Your result should be every line of the records below that contains the word "agent".

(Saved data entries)
****************
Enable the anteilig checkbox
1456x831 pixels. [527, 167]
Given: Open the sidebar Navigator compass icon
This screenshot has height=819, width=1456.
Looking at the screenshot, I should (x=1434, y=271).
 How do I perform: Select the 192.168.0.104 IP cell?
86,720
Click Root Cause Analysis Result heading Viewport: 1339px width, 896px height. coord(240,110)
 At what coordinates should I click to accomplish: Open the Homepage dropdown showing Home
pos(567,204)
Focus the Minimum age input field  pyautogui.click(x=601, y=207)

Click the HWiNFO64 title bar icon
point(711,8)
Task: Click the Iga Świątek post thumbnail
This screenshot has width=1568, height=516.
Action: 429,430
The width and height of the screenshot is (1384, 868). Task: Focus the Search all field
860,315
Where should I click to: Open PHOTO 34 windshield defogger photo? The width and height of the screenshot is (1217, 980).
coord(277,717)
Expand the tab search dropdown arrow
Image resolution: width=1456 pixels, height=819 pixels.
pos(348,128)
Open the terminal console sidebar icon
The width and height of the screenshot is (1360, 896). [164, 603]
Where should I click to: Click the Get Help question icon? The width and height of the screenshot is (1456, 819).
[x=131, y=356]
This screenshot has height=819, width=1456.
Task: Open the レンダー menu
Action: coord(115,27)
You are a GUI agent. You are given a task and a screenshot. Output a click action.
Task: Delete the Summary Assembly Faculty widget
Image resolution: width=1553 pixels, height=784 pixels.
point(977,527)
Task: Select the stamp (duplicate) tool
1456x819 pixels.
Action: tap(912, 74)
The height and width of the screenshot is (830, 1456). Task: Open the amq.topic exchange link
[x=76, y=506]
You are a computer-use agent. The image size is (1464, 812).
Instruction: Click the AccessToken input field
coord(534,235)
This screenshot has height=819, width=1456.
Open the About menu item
****************
**WRITTEN RESPONSE:**
You are a GUI agent. You are given a task and a screenshot. Output a click action.
You are a computer-use agent. The image size is (1464, 812).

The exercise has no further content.